C’è, tuttavia, anche una pre-condizione normativa nella mossa di Berlino ed in questo contesto che si potrebbe consumare lo scontro con Roma. Secondo la Germania la ‘sanatoria’ sui movimenti secondari frutto dell’accordo bilaterale dell’autunno del 2025 è venuta a cadere con la messa a terra, a giugno scorso, del nuovo Patto sulla migrazione.

Per l’Italia i “dublinanti” arrivati prima di giugno sono “azzerati”

L’Italia, invece, “considera azzerati tutti i presunti ‘dublinanti’ arrivati in Europa prima del 12 giugno 2026, data di entrata in vigore del nuovo Patto sulle migrazioni. Inoltre, è ancora prematuro immaginare che ci siano delle persone che, arrivate in Italia dopo tale data, siano attualmente in altri Paesi” poiché “è passato ancora poco tempo per poterlo accertare”, è la tesi fatta trapelare dal Viminale.

La compensazione con i migranti portati dalle ong tedesche

E lo stesso ministro degli Interno sottolinea anche un altro punto: per quelli arrivati dopo il 12 giugno dovrà scattare una compensazione con i migranti portati in Italia dalle ong, molte delle quali proprio tedesche.

Di certo c’è che in una valutazione dello scorso 15 luglio la Commissione constatava che Roma, dall’entrata in vigore del Patto sulla migrazione il 12 giugno, non aveva ancora attuato le norme sul rientro dei ‘dublinanti’, ovvero dei migranti che, una volta sbarcati in Italia, si erano mossi verso un altro Paese membro Ue. “Durante le prime settimane di applicazione del regolamento Ue sulla gestione dell’asilo e della migrazione (Ammr), ovvero tra il 12 giugno e il 7 luglio, 8 Stati membri hanno comunicato alla Commissione informazioni relative alla presentazione di richieste di presa in custodia di migranti: sono stati richiesti 12 trasferimenti all’Italia ma questa li ha respinti”, spiegava la Commissione nel documento.

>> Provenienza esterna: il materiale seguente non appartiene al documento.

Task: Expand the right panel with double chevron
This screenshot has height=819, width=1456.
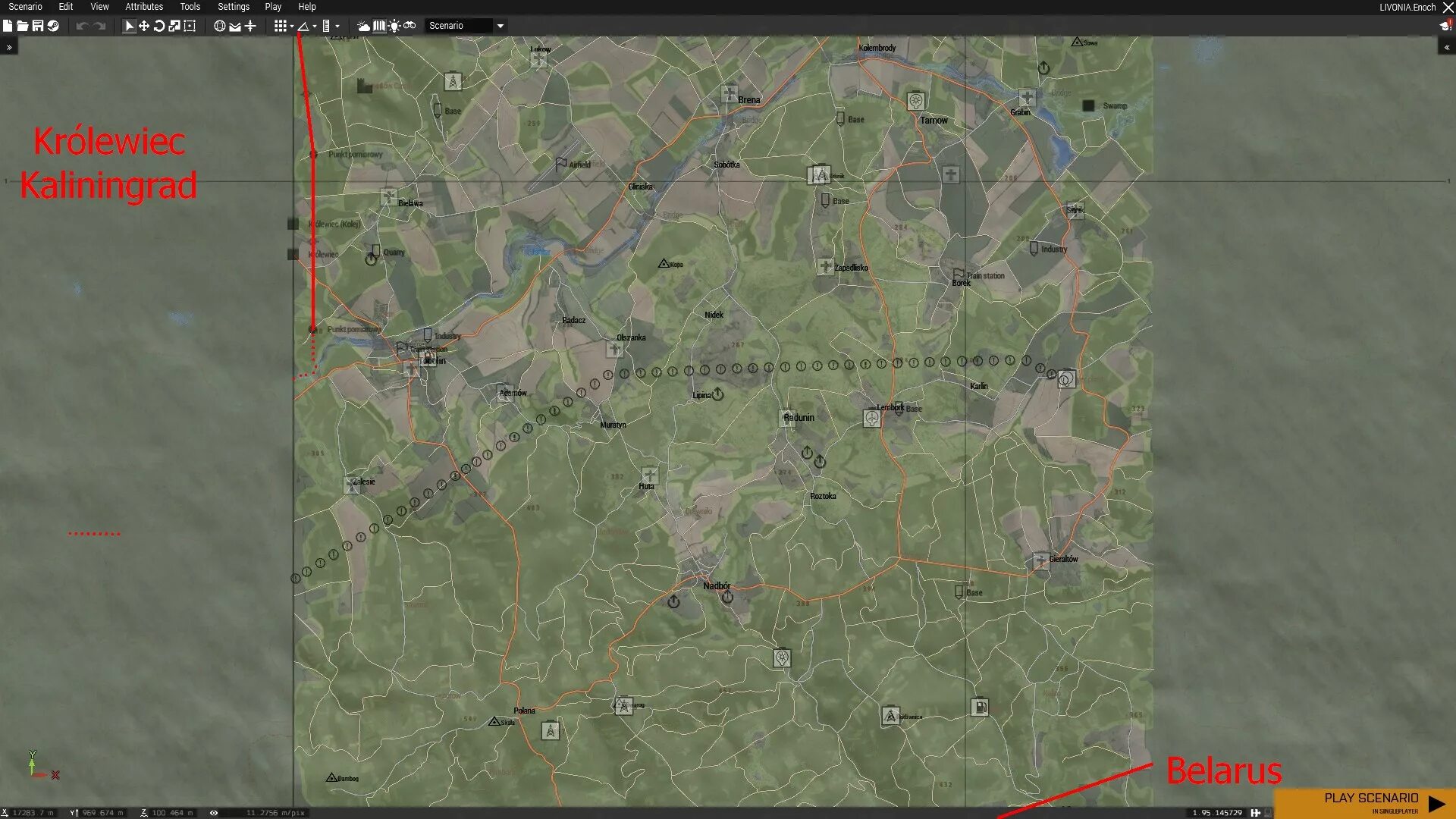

Con una postilla: “Uno Stato membro ricevente non può rifiutare un trasferimento e deve proporre una data alternativa” per farlo. Solo in un caso il Paese in questione potrebbe esimersi: prendendosi in carico le domande di asilo dirette ad un altro Stato membro, alleggerendo, così, l’eventuale emergenza di quest’ultimo.

Il cancelliere tedesco Friedrich Merz (foto Ansa) – Blitz Quotidiano

Nello stesso documento la Commissione esprimeva una valutazione sensibilmente più positiva per Grecia e Spagna, altri due Paesi coinvolti nei movimenti secondari. La partita a scacchi sulla migrazione, insomma, per la premier rischia di complicarsi. “Meloni rompe la solidarietà europea per inseguire la propaganda di Vannacci. Conseguenza: anche gli spagnoli chiudono Schengen e i tedeschi ci rimandano indietro migranti che avevano già lasciato l’Italia. Perché farci male da soli?”, è stato l’attacco di Matteo Renzi. “La decisione di Meloni disgrega l’Ue e fa male all’Italia”, ha rincarato la dose Riccardo Magi di + Europa.

L’Ue, dopo il tentativo di mediazione messo in campo ieri tra Roma e Madrid, tornerà a esprimersi sul dossier migrazione nei prossimi giorni. Aspettando forse il 15 agosto, data indicata dal governo italiano come possibile fine dei controlli Schengen per chi arriva dalla Spagna. Ma l’attenzione, a Bruxelles, resta alta. Affrontare un autunno caldissimo, con un’Europa sfilacciatasi inaspettatamente in estate, è l’ultima cosa che Ursula von der Leyen vorrebbe.